Copy only what lies from the line containing "Task: Click emoji" through the line containing "Image resolution: width=1372" in the entries below, keeping both end lines exact and dropping every picture.
(Material for this exercise)
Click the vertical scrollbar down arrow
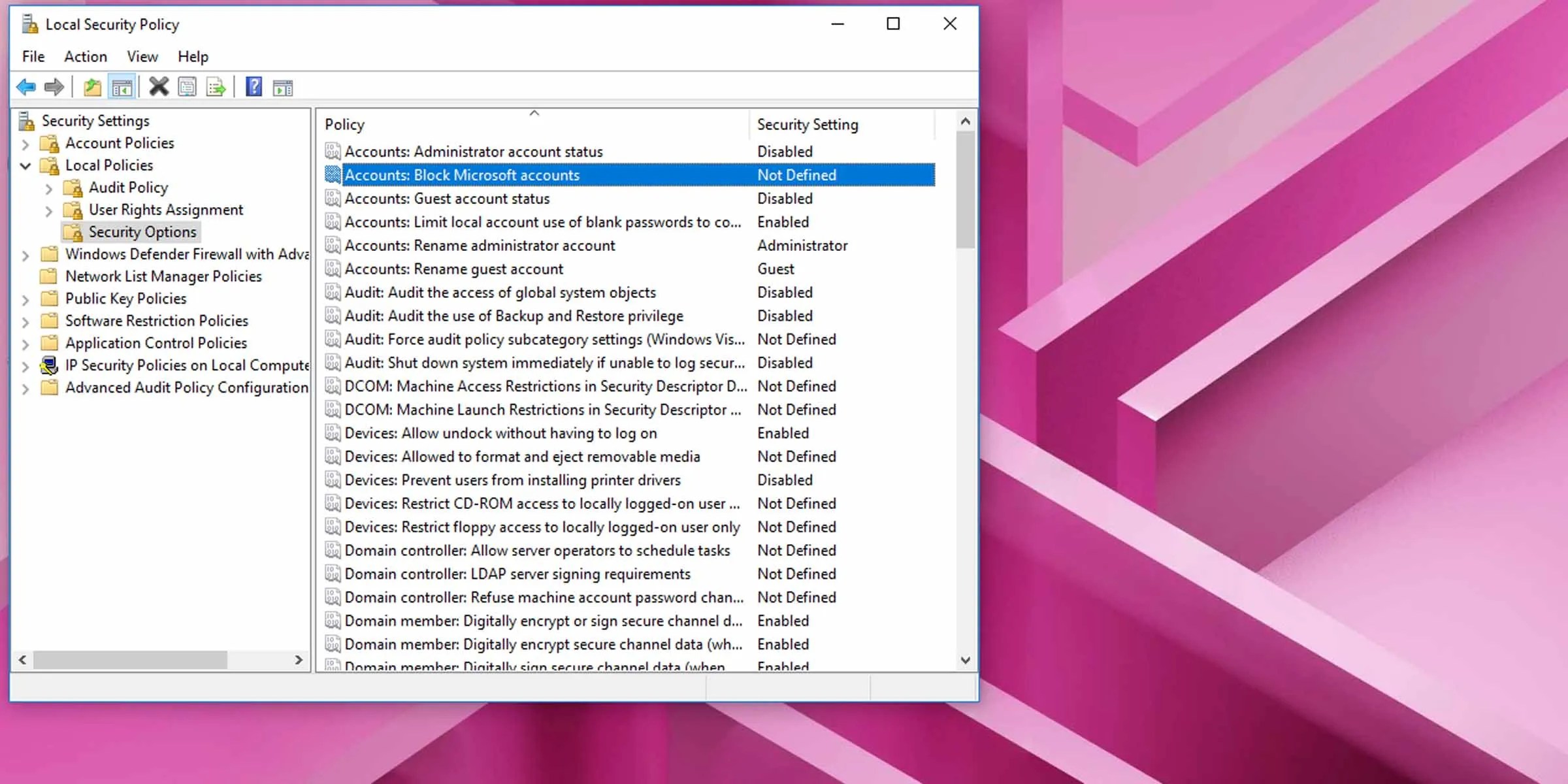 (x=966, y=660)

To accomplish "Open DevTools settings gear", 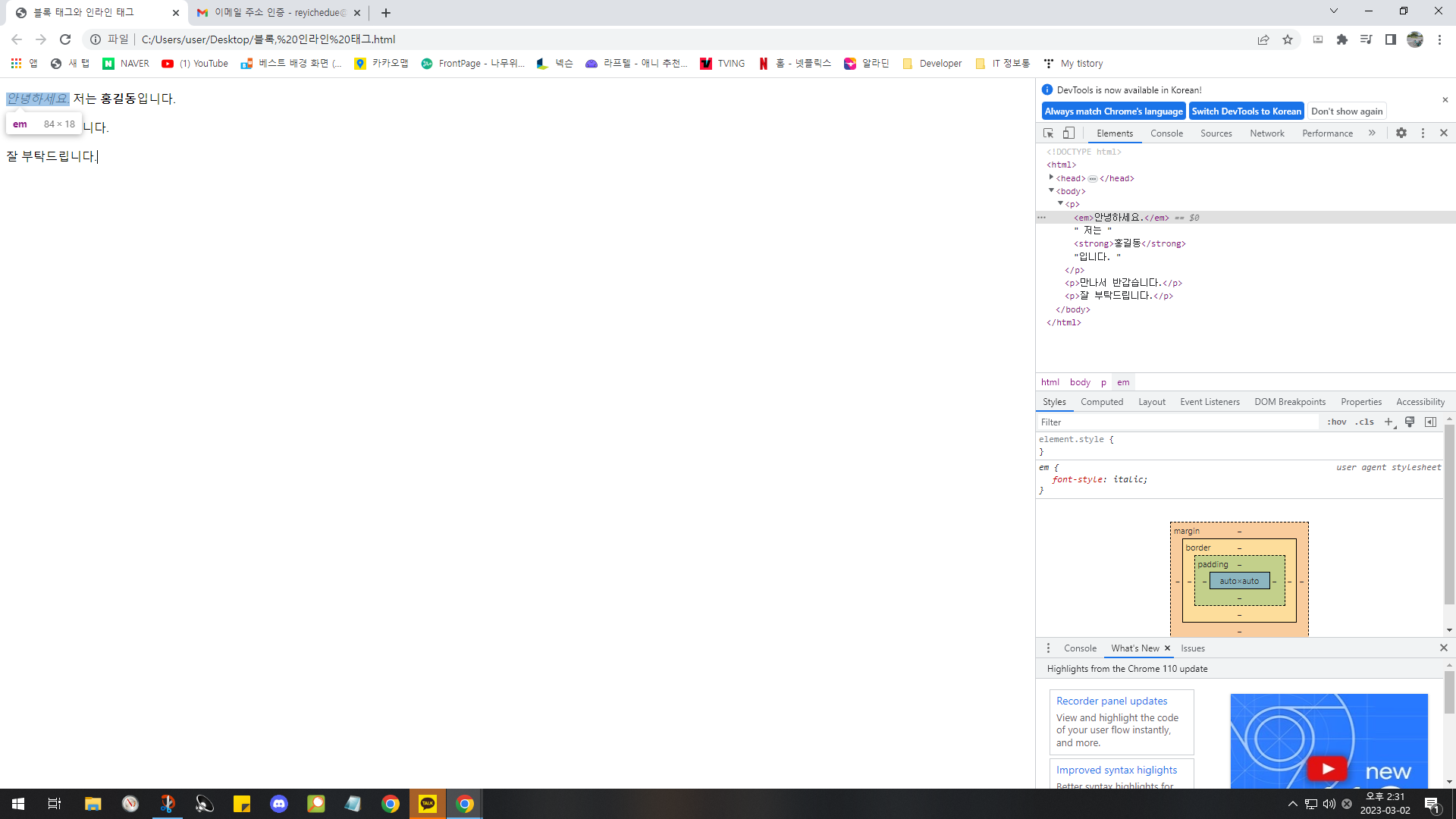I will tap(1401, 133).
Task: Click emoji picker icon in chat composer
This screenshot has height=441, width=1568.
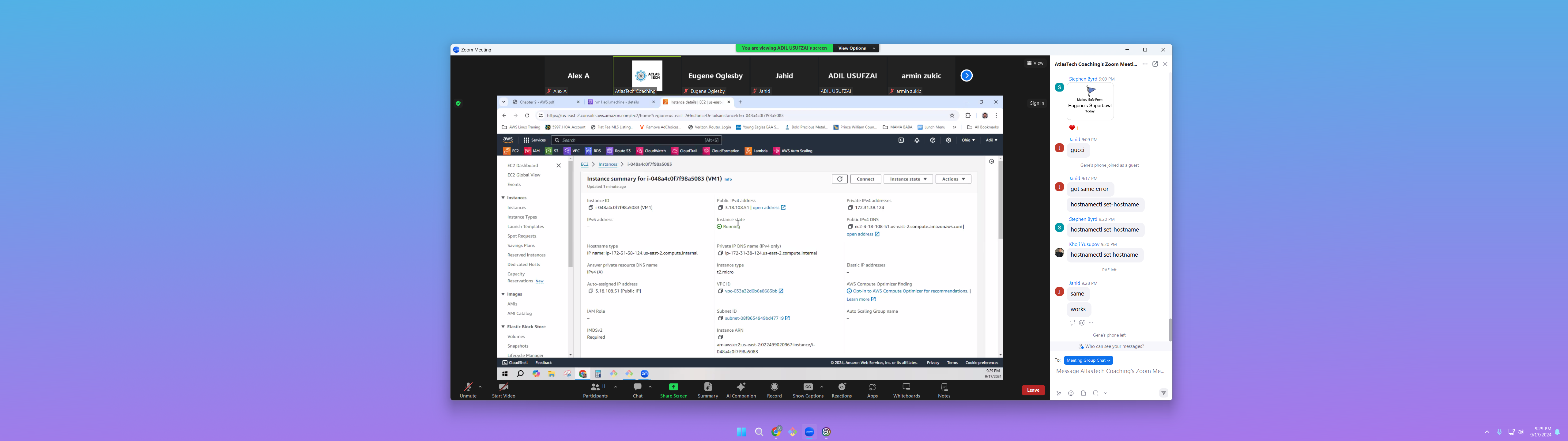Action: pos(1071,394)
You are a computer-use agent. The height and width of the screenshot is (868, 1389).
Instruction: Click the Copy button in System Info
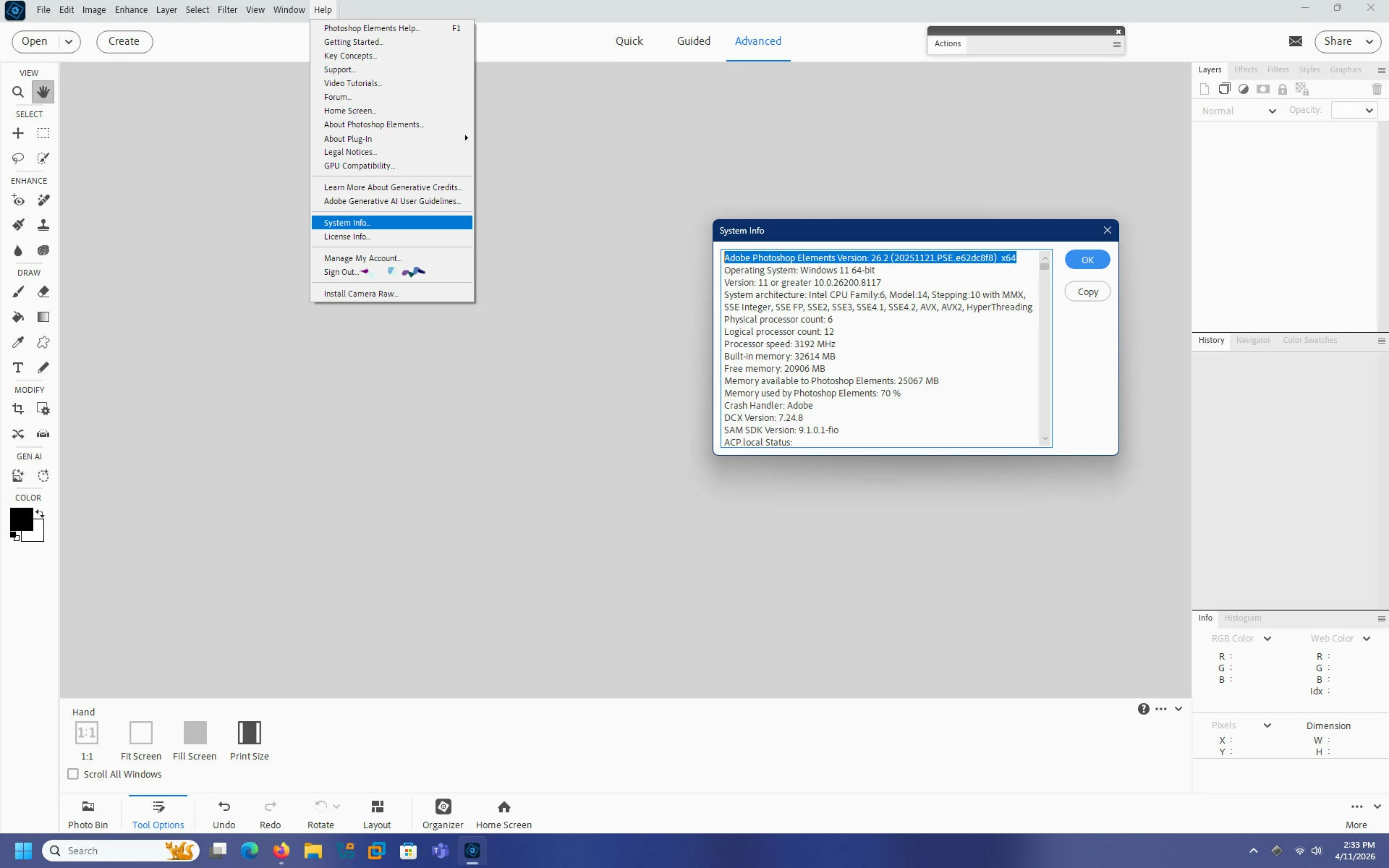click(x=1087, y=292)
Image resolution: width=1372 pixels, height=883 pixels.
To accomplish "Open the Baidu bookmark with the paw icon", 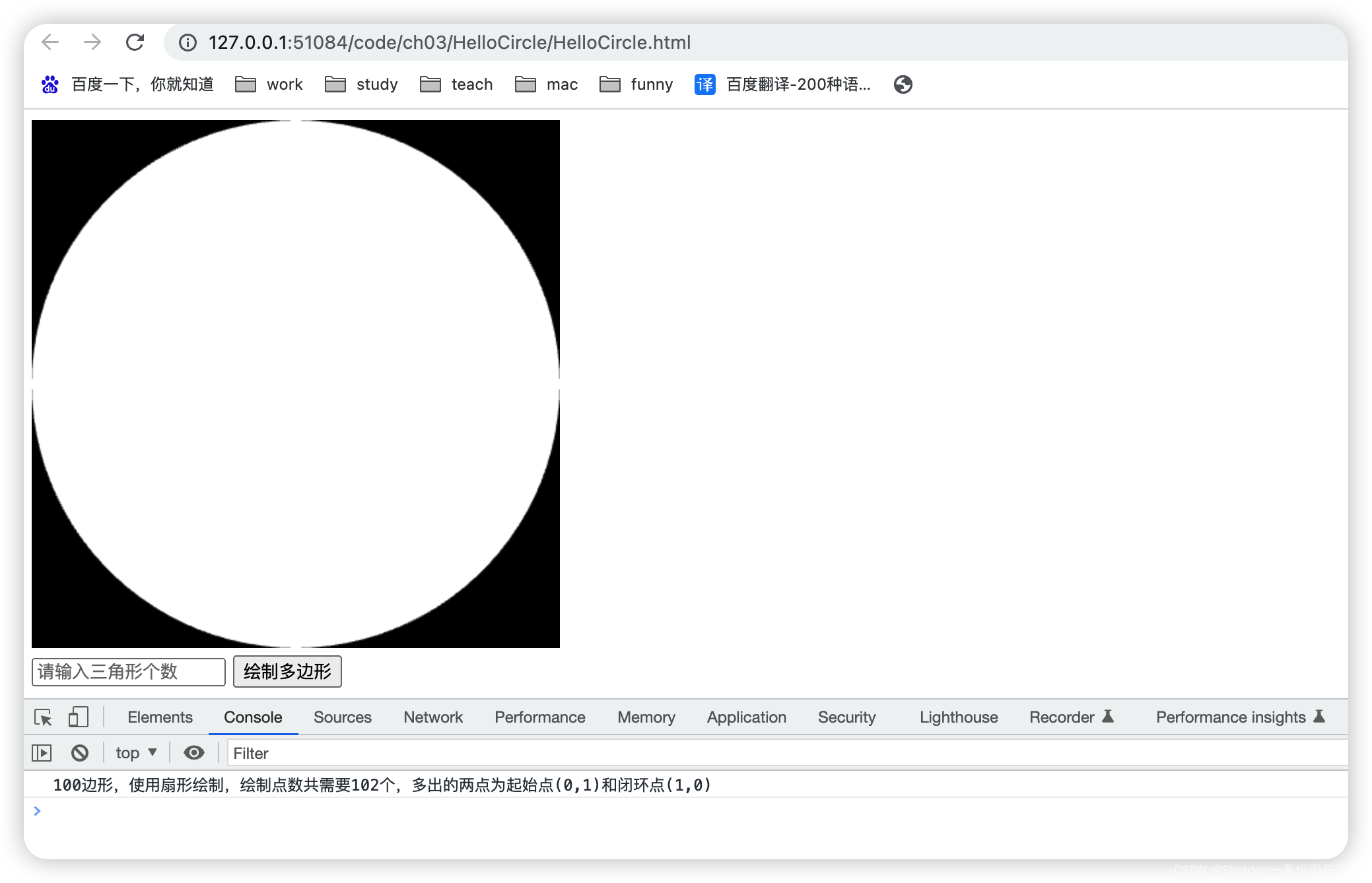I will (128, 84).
(End Material for this exercise)
● **Solution**:
Task: Click emoji picker icon in chat composer
This screenshot has height=441, width=1568.
Action: pos(1071,394)
You are a computer-use agent. The height and width of the screenshot is (868, 1389).
Instruction: Click the Copy button in System Info
click(x=1087, y=292)
Image resolution: width=1372 pixels, height=883 pixels.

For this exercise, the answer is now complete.